HONG KONG (AFP) - A Hong Kong TV station has been flooded with complaints after it subtitled a programme in a Chinese script associated with the mainland, reflecting deep-seated fears that Beijing is eroding the city's identity.

Hong Kong uses a different version of Chinese script and is fiercely defensive over both its written and spoken language.

The city uses traditional Chinese, a more complex set of characters, whereas simplified Chinese is more popular across the border.

The vast majority of Hong Kong residents also speak Cantonese as their first language, not Mandarin as on the mainland.

Language has become an increasingly sensitive issue as concern grows that Beijing is trying to stamp out local culture in the semi-autonomous city.

There are fears Cantonese is being sidelined in schools to make way for Mandarin under pressure from the authorities.

On Monday (Feb 22), local news channel TVB used simplified Chinese in subtitles to a Mandarin news programme, triggering a flood of complaints.

"As of the end of yesterday, the latest complaint figure was over 13,000," a spokesman for the Office of the Communications Authority told AFP Thursday (Feb 25), with no detail immediately available on the nature of the complaints.

TVB defended the move, saying it would "better serve different audience needs" and said simplified Chinese would be used in subtitles for only its Mandarin newscasts, not its Cantonese newscasts.

Critics laid into the pro-establishment channel, already unpopular with the city's youth and pro-democracy advocates who dub it "CCTVB", a pun on the official Chinese broadcaster CCTV.
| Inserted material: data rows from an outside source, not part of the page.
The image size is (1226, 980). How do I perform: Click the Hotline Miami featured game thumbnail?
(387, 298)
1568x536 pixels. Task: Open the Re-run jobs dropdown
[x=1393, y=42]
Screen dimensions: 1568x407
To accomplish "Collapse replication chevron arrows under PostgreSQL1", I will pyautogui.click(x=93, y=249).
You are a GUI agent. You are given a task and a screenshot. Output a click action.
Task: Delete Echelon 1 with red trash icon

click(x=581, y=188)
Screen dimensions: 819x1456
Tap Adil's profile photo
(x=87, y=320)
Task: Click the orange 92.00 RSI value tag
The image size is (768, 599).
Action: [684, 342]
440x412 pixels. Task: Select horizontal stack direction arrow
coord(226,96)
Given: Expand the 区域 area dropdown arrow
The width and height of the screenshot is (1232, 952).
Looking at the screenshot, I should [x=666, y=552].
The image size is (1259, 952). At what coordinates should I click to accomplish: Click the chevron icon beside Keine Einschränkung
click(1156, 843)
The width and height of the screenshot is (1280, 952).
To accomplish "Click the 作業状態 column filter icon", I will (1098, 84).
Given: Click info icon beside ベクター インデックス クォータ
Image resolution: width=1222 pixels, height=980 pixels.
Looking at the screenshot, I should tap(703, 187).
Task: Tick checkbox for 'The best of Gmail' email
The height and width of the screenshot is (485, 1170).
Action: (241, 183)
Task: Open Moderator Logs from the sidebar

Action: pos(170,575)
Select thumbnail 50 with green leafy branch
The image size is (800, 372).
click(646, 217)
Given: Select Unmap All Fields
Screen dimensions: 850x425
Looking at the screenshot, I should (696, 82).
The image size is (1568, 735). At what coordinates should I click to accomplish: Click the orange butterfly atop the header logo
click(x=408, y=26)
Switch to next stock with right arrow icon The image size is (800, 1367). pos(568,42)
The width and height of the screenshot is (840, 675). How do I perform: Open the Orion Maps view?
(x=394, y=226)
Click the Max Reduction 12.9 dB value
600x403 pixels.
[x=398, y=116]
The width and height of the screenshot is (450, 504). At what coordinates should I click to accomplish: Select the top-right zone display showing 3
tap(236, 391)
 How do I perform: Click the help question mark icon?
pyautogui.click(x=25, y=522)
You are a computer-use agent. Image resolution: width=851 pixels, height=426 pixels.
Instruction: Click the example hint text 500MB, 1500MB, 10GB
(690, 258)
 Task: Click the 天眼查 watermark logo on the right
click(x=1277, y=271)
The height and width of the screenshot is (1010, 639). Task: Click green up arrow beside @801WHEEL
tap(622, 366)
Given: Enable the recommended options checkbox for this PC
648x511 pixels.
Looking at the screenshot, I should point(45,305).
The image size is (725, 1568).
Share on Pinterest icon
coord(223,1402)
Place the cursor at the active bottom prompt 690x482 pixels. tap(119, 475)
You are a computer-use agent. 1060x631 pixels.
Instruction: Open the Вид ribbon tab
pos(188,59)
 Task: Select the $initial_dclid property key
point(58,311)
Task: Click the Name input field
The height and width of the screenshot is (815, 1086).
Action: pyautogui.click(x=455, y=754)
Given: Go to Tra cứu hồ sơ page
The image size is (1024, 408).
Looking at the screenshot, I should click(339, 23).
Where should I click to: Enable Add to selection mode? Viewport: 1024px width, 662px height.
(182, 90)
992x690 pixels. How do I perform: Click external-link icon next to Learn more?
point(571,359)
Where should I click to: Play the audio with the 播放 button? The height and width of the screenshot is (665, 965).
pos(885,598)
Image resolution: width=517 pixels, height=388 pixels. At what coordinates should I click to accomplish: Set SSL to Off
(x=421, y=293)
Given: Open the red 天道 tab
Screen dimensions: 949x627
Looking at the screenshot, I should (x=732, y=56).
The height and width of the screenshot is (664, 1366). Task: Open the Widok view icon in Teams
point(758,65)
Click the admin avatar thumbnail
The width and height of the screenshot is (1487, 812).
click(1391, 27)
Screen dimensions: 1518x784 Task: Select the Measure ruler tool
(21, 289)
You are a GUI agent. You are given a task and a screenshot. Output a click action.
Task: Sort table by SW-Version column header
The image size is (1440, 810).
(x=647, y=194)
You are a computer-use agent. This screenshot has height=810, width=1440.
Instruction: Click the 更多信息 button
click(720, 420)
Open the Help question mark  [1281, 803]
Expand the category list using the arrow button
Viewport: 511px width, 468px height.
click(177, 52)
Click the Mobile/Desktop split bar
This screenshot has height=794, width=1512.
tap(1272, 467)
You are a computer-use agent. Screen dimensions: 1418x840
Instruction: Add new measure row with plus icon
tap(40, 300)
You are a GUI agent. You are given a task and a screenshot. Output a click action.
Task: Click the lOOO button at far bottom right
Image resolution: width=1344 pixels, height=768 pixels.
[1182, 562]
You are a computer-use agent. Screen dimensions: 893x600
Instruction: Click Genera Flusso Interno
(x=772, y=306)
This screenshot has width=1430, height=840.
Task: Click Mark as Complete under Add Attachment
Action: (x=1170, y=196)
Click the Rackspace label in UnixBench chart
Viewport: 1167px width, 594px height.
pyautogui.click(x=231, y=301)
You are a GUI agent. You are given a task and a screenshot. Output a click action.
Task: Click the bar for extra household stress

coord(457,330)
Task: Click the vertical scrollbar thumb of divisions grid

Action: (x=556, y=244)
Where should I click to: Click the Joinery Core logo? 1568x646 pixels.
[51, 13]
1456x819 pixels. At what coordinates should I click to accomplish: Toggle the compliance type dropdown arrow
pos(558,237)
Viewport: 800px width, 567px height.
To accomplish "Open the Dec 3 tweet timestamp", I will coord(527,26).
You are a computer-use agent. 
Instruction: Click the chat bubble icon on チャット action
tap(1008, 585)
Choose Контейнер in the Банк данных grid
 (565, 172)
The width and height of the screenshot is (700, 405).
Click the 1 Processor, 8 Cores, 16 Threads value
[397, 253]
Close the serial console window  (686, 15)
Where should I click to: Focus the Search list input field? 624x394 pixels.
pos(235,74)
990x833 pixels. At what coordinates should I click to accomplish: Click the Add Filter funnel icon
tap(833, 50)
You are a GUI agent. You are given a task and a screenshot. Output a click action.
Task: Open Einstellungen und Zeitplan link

"Simplified characters are only viewed and written by the illiterate,", said one comment on the Apple Daily website.

"TVB indeed seemed to have done something unnecessary or even stupid," said another on the South China Morning Post's site.

Simplified Chinese has gained precedence on the mainland since a controversial language reform introduced by the Communist party in the 1950s to promote literacy.

The head of Hong Kong's legislature Jasper Tsang on Thursday (Feb 25) said China should revise its policy on simplified characters, arguing traditional characters were easier to identify.

The battle to preserve Hong Kong's language was also one of the threads running through recent local box office hit Ten Years, a dystopian depiction of how the city could look in a decade's time.

Comprised of five short films, one portrays a taxi driver who speaks only Cantonese and struggles to communicate with irate passengers who want to speak Mandarin.

Fears that Hong Kong's identity and freedoms are gradually disappearing are infecting a range of areas, from education and the arts to politics and the media.

The disappearance of five Hong Kong booksellers known for publishing titles critical of the Chinese government has stoked tensions.

Four of the men are under criminal investigation on the mainland and the fifth has said he is "assisting" authorities there.

Frustrations among some young protesters boiled over earlier this month when they clashed with police, leaving more than 100 injured.